You are invoking undefined behaviour. If you wish to access memory another thread in a workgroup is writing you must use barriers.

In addition assume that the GPU is running 2 wavefronts at once. Then dataSet[65] indeed contains the correct value, the first wavefront has simply not been completed yet.

Also the output of all items as 0 is also a valid result according to spec. It's because everything could also be performed completely serially. That's why you need the barriers.

Based on your comments I edited this part:

Install http://developer.amd.com/tools-and-sdks/heterogeneous-computing/codexl/ Read: http://developer.amd.com/download/AMD_Accelerated_Parallel_Processing_OpenCL_Programming_Guide.pdf

Optimizing branching within a certain amount of threads is only a small part of optimization.
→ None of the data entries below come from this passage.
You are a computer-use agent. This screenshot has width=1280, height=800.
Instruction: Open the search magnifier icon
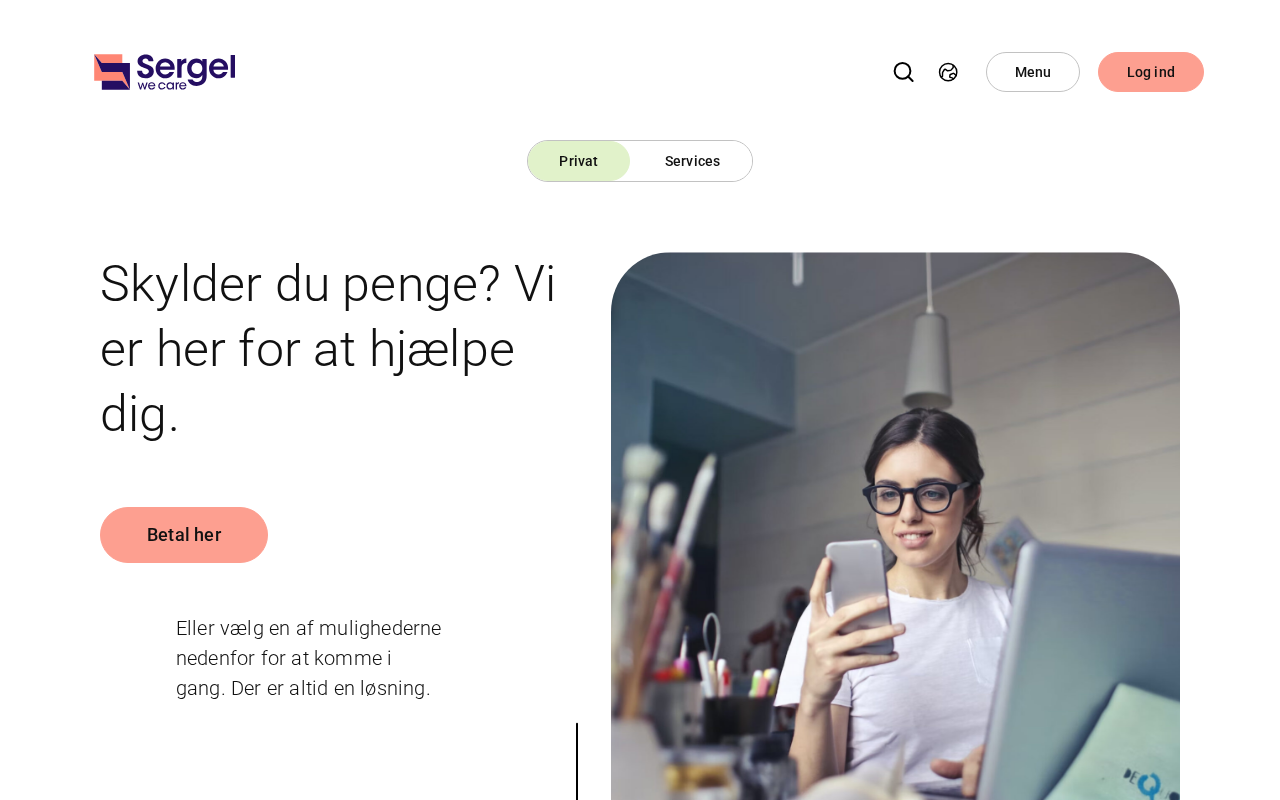pyautogui.click(x=903, y=72)
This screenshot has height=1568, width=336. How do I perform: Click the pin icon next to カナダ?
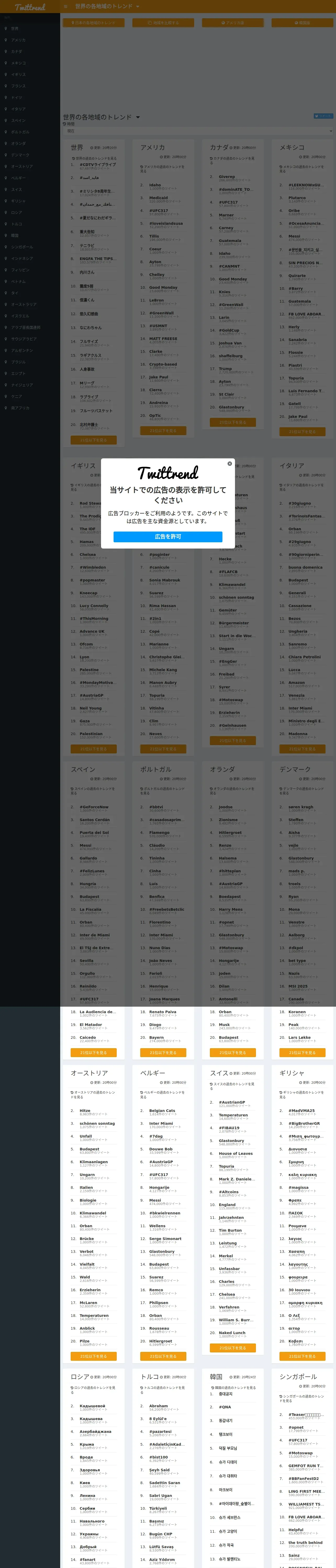(6, 52)
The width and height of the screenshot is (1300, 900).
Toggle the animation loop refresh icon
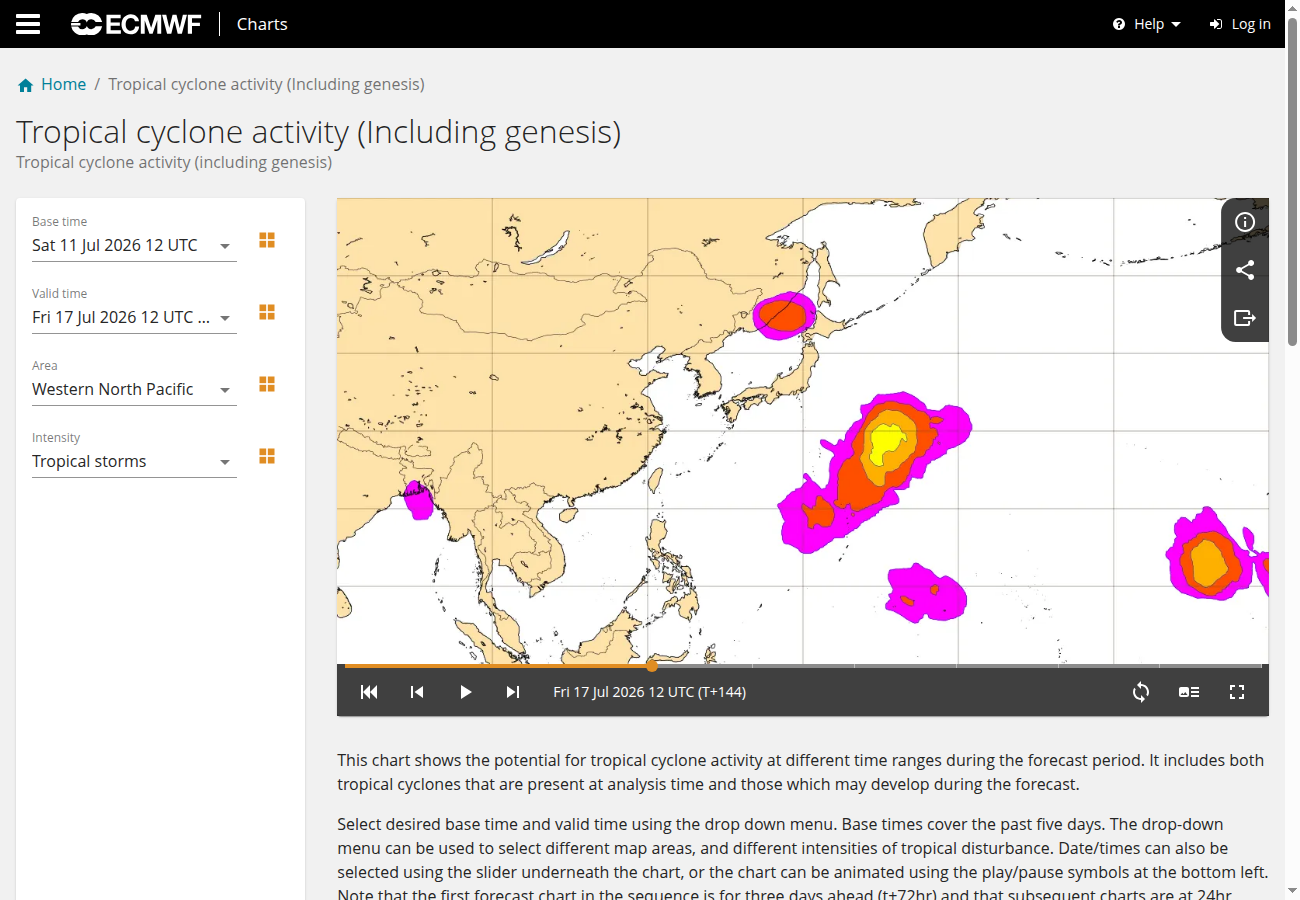(x=1141, y=692)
You should read on how AMD HW schedules the wavefronts within a workgroup and how it hides memory latency by interleaving the execution of wavefronts (within a workgroup). The branching also affects the execution of the whole workgroup as the effective time to run it is basically the same as the time to execute the single longest running wavefront (It cannot free local memory etc until everything in the group is finished so it cannot schedule another workgroup). But this also depends on your local memory and register usage etc. To see what actually happens just grab CodeXL and run GPU profiling run. That will show exactly what happens on the device.

And even this applies only to just the hardware of current generation. That's why the concept is not on the OpenCL specification itself. These properties change a lot and depend a lot on the hardware.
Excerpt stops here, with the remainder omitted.